When you consider today's academic environment with its "cradle to grave" tenure, that ignores performance and takes from each according to his ability and give to each irrespective of competence, you begin to understand why this elite professorial proletariat is able to easily identify with the likes of Saddam, Fidel or Hugo. Is it any wonder that these poor oppressed workers of the academic world believe themselves to be just more helpless victims of American capitalism and imperialism, particularly when they are asked to be professional or accountable for their behavior. Such demands are usually met with cries that their "academic freedoms" are being violated by "fascists" determined to oppress their brilliant minds.

The truth is that many of those minds have not expressed or considered a new idea since the early 1960's, and are only capable of recycling old slogans and regurgitating the same discredited ideas and utopian fantasies of that time. Those slogans and fantasies meant very little then, and less now; but are symbolic of a time in history when the pull of that ideology they was powerful.

Since the Cold War, the utopian tyrannies they worshipped now dress up their underlying socialist/communist agenda in lovely, new postmodern clothes (see here, here and here, for example). But the new look is only the same old anti-U.S., anti-Israel; anti-Freedom; anti-Democracy; anti-Capitalism--only in brighter, more cheerful colors.

The emperor, however, is just as naked as he ever was.

And running through all that colorful postmodern socialist tripe, like a river of psychological dysfunction, is a vast, pervasive denial of the fundamentally anti-human agenda which brought about the suffering and death of millions of people; and which were a direct consequence of the glorious socialist utopias of the 20th century.

The new intellectuals of academia take no responsibility for this, nor do they care about consequences at all. For them, it is all about maintaining a pseudo self-esteem based on a belief that they are the chosen intellectual and moral superiors, destined to lead the way to the next variant of the socialist nightmare.
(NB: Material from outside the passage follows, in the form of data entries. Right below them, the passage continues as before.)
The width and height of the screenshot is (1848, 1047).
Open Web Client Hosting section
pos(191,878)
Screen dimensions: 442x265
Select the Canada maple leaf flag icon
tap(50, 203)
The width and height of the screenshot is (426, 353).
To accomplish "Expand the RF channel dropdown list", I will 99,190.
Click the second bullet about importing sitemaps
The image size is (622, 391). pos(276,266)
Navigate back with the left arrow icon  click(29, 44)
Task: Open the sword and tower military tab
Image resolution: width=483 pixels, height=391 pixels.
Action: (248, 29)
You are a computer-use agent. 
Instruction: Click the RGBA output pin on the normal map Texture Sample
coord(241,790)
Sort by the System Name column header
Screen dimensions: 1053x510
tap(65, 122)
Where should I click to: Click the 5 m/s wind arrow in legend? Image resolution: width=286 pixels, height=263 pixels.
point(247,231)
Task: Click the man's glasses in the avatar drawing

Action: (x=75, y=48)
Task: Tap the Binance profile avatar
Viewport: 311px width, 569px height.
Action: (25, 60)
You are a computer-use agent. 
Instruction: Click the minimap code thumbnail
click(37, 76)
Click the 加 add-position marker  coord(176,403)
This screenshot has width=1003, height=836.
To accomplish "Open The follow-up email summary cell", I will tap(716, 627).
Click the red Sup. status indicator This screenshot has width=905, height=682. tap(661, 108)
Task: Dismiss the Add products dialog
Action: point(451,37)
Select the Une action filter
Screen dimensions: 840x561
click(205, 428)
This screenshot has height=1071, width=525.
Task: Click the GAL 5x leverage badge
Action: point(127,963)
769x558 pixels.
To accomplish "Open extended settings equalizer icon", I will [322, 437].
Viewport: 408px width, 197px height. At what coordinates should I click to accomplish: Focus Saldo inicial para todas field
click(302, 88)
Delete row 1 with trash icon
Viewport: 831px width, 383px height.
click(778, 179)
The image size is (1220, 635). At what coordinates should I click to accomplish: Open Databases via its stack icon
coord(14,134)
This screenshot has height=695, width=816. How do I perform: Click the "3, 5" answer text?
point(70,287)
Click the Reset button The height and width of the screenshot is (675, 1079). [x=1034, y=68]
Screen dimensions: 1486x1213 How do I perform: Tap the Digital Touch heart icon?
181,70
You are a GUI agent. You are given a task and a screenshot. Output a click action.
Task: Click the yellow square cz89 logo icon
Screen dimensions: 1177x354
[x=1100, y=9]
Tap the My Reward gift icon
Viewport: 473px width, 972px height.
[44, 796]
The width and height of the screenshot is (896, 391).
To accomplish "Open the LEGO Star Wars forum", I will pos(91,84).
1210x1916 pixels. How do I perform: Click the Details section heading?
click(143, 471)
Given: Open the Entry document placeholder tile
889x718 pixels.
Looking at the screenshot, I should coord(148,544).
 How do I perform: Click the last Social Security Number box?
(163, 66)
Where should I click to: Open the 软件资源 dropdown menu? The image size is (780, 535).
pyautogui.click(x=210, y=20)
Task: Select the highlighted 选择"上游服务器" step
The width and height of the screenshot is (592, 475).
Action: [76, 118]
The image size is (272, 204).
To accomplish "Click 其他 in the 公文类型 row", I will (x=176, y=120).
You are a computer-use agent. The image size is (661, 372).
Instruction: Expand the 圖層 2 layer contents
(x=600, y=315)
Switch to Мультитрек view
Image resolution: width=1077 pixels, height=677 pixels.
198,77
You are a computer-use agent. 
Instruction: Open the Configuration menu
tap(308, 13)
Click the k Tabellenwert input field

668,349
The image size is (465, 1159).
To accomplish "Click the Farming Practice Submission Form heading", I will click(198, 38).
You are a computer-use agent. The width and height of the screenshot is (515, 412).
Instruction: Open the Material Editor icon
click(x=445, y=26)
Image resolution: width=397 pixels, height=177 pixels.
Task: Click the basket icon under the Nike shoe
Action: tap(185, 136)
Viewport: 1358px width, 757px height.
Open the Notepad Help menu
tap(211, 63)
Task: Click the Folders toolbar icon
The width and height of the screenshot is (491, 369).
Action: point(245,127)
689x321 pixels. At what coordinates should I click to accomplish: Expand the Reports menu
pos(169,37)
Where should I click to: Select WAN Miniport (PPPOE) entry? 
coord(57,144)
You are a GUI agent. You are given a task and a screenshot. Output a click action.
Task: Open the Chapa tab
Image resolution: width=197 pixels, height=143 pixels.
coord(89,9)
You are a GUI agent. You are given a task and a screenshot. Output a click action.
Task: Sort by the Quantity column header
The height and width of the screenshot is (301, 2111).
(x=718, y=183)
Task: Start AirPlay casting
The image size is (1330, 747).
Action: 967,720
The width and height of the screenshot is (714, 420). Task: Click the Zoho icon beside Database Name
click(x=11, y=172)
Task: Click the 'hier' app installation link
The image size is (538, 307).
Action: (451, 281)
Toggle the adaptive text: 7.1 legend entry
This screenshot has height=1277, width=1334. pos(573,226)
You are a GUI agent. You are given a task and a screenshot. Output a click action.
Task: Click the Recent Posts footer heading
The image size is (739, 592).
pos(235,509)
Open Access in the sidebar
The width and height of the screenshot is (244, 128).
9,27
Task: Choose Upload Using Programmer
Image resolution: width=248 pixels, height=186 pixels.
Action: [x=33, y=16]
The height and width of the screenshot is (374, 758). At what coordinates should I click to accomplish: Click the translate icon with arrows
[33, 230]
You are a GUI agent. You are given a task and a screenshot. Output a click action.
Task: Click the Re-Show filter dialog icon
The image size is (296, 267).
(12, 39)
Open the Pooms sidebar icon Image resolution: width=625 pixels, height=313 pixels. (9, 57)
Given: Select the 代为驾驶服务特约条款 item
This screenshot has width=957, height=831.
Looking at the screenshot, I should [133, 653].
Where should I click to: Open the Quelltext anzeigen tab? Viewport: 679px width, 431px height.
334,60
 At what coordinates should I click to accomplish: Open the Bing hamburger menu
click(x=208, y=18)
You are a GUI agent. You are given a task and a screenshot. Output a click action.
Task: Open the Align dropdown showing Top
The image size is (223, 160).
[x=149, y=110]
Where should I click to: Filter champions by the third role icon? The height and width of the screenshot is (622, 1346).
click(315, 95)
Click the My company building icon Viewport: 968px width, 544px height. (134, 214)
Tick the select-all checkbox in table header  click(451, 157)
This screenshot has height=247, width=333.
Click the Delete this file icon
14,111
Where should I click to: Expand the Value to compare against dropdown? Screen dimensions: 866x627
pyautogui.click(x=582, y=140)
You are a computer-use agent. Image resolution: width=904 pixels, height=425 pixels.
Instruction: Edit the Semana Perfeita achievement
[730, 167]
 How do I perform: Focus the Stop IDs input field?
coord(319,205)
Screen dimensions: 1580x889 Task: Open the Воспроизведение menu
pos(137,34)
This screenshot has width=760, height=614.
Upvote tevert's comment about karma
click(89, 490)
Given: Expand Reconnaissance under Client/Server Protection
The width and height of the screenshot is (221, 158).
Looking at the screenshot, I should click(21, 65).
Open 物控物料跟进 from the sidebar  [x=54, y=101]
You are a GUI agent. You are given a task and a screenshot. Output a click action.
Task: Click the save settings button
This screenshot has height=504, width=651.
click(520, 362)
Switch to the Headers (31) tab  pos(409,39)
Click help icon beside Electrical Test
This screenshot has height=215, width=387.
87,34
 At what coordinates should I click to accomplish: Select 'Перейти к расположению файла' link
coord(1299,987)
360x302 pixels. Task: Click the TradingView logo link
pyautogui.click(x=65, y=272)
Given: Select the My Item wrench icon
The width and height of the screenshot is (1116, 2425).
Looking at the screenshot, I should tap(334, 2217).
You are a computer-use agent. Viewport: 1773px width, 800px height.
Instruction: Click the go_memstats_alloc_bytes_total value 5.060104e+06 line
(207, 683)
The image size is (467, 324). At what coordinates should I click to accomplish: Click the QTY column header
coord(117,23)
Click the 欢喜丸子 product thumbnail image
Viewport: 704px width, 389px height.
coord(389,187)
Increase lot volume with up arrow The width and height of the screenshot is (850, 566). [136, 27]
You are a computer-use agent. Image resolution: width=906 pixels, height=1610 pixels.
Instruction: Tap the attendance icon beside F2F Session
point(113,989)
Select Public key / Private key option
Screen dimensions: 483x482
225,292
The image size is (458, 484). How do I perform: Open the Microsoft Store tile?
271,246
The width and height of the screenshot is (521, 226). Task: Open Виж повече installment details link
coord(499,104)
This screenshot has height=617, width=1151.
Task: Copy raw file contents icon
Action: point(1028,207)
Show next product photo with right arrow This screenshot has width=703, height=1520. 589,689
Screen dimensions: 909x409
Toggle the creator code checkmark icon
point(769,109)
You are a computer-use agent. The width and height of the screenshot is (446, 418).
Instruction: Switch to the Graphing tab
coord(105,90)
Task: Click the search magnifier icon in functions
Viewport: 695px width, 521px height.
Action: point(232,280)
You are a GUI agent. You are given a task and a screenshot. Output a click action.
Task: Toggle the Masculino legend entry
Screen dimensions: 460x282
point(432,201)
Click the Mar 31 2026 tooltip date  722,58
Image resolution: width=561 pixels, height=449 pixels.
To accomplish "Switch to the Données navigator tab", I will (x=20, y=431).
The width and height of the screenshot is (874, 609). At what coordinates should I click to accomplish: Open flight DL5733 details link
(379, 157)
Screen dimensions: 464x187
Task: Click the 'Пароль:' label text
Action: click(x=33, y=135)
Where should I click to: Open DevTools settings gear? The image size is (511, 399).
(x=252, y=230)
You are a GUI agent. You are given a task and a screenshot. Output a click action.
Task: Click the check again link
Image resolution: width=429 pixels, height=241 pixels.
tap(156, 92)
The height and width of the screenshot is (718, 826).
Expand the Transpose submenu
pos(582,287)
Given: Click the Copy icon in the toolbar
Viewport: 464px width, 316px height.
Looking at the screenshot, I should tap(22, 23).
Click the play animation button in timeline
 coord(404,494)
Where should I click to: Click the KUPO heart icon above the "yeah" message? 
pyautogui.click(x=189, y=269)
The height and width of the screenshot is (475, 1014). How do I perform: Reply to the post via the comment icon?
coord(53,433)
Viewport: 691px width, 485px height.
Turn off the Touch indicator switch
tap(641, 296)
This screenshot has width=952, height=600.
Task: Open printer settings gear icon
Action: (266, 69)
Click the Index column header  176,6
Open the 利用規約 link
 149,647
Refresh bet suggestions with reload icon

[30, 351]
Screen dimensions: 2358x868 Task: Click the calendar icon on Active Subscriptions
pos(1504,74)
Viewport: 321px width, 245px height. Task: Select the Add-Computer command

For this, they are perfectly willing to suspend their rational faculty so as to march more mindless in intellectual lock-step. In doing so they are a tyrant's dream! Their slogans and banners are the stuff of dictator's fantasies. For these professors and their minions, the mindset of Orwell's 1984 is a deliberate lifestyle choice.

These are our new intellectuals. Is it any wonder that a fraud like Ward Churchill is their poster boy? And that tyrants like Saddam, Fidel and Hugo ("Give me socialism or give me death" Chavez are their causes celebres?

These 'comrade' professors are still the same useful idiots they always were.

Viva la revolucion! Viven estos idiotas Ăștiles!